By Margie Wuebker
ST. MARYS -- Kent and Brent Miller admire the shiny black hearse dating back to the late 1800s and wonder aloud what stories they would hear if only this thing could talk.
The Millers, part of a family corporation that owns Miller Funeral Home and Miller-Long & Folk Funeral Home in St. Marys and Vornholt-Miller Funeral Home in New Knoxville, purchased the historical vehicle from Brent Miller's college roommate and friend, Greg Busch, nearly a year ago.
Busch owned and operated a funeral home in Elizabeth, W.Va., and the hearse was part of the inventory. He called the brothers after deciding to sell the business to become a college professor.
"I had been looking for an old hearse because I'm something of a history buff," Brent Miller says. "You can find them in trade publications, but everything is too expensive, in really bad condition or a mere reproduction. The reproductions are nice but they are too perfect. I wanted history and the kind of imperfections that naturally show up in things not mass produced by machinery."
The wheels with wood spokes and metal jackets are authentic. So are the distinctive lanterns, brass hinges, beveled glass windows, silver candelabra-like decorations and the gold fringe trimming a carved wood insert in the ceiling. Silver guides still mark the casket area, which can accommodate a full-size model topped with a large floral spray. The hearse, manufactured in 1870 by the Crane & Breed Co. of Cincinnati, has undergone extensive restoration during the ensuing months. It now sports a new black finish, a fringed seat for the driver and a canvas top that conveniently snaps into place. Distinctive gold lettering applied to the windows spells out the words "Miller Brothers Undertakers." The original drapery, remained but dry rot caused irreparable damage over the years. A local seamstress fashioned new ones of rich black velvet backed with matching canvas-type fabric. Fringe and tassels add the finishing touch.
"The original owners spared no expense when it came to building the thing," Brent Miller says. "It also received good care over the years. A vehicle like this got called out in all kinds of weather -- sun, rain, snow and sleet. Someone probably wiped it down after every outing."

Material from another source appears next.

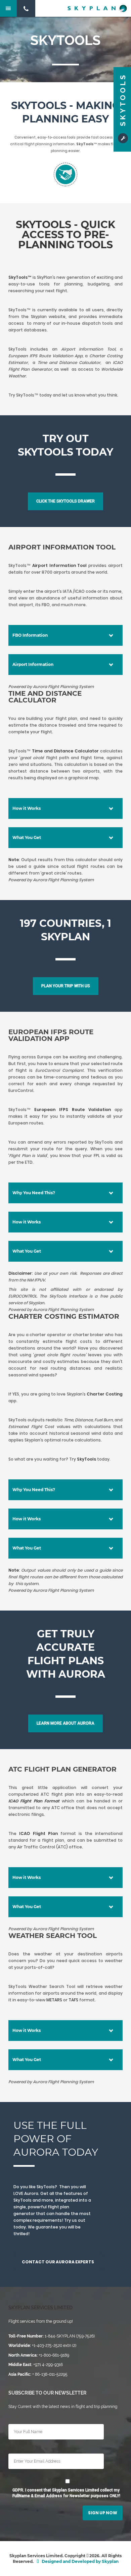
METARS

Kent Miller explains the curtains were lowered when the hearse went to pick up a body and bring it to the funeral home for embalming. There was no padded gurney; merely a long woven basket. He surmises the trap doors in the sturdy wood floor aided employees during cleanup details.
Funeral home employee Ed Voisard pointed out something was definitely missing from the completed project -- old-fashioned horsepower to pull the restored hearse in parades and funeral processions. His frequent reminders eventually led to the purchase of black Percherons and a sturdy harness from John and Carol Miller of Covington. The docile animals, each weighing 1,850 pounds, now reside at the Dave and Nancy Liette farm just west of St. Marys.

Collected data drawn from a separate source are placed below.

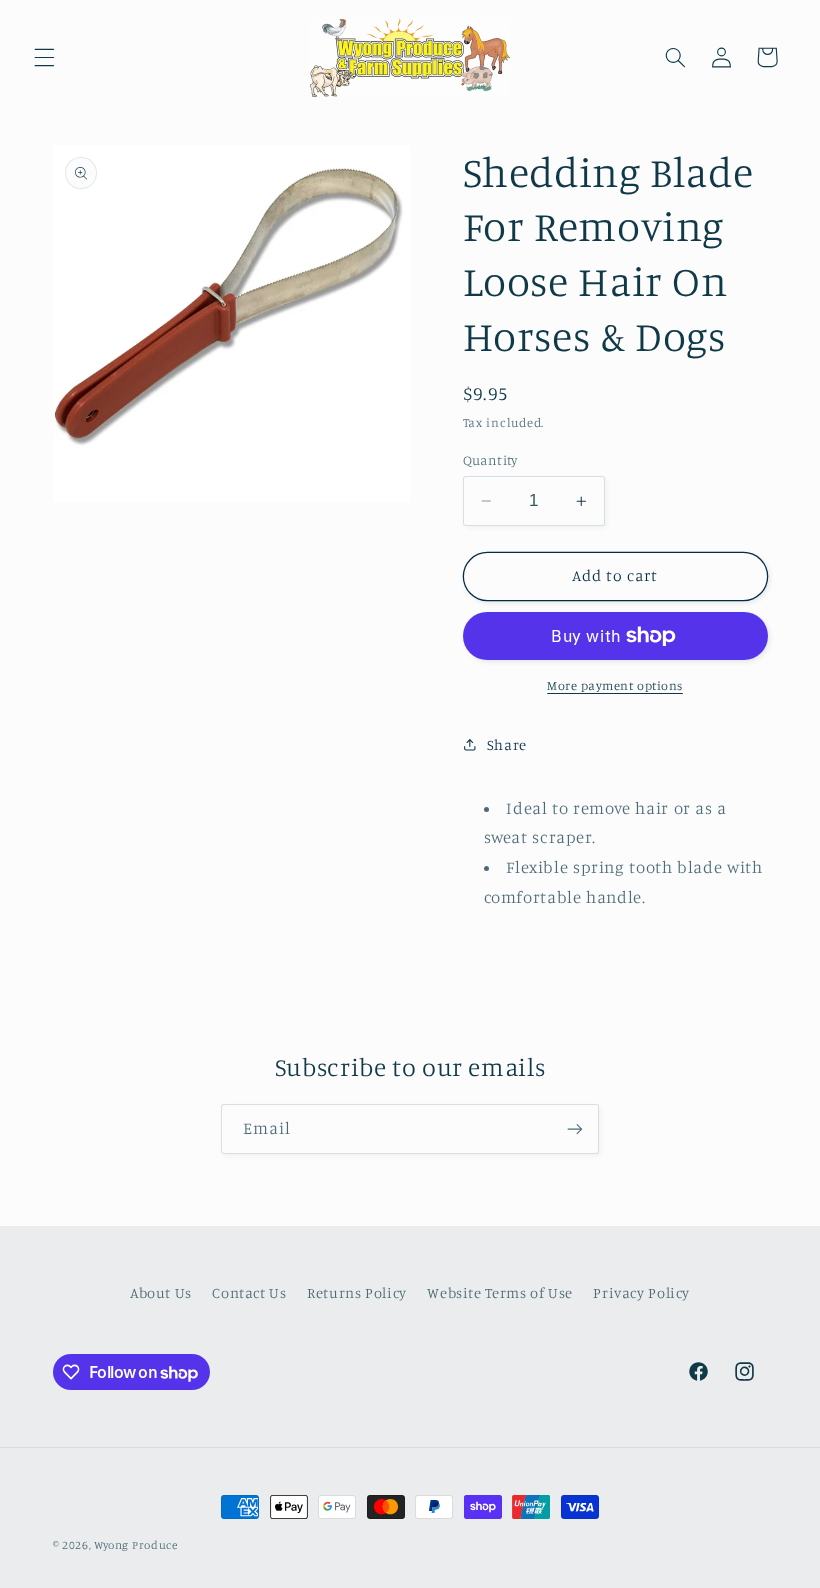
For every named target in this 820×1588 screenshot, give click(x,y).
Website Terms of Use (500, 1292)
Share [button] (507, 744)
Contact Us (249, 1292)
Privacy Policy (641, 1292)
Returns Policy (357, 1292)
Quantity (490, 460)
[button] (44, 57)
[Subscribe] (575, 1128)
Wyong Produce (136, 1545)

Voisard has another suggestion for the brothers -- top hats and tailed coats like the period attire undertakers donned for somber funerals. Both smile, adding formal attire may be a possibility in the coming months.
"My interest in history certainly played a part in the acquisition of something now considered a luxury in the business," Brent Miller says. "This was standard fare back in the 1800s before the advent of cars. Interestingly, Crane & Breed changed horses after the turn of the century and began producing motorized vehicles to keep pace with changing times."
Mourners in bygone days followed the hearse on foot or in horse-drawn conveyances like buggies and buckboards. The slow procession often led from the home of the deceased to the final resting place at a church or family cemetery.
"Methods change but the basics remain the same," Brent Miller says. " So does the fascination with ceremony and the coming together in order to bid farewell to loved ones. A properly orchestrated funeral helps restore order to a sometimes chaotic situation."
The hearse, which will be featured today in the 4:30 p.m. Summerfest parade, has generated considerable attention since its initial public appearance at local Memorial Day ceremonies. Several people have requested a final ride to the cemetery in back of the horse-drawn vehicle while making prearrangements. The Millers quickly point there is nothing more fitting than fulfilling the purpose for which the vehicle was created nearly 125 years ago.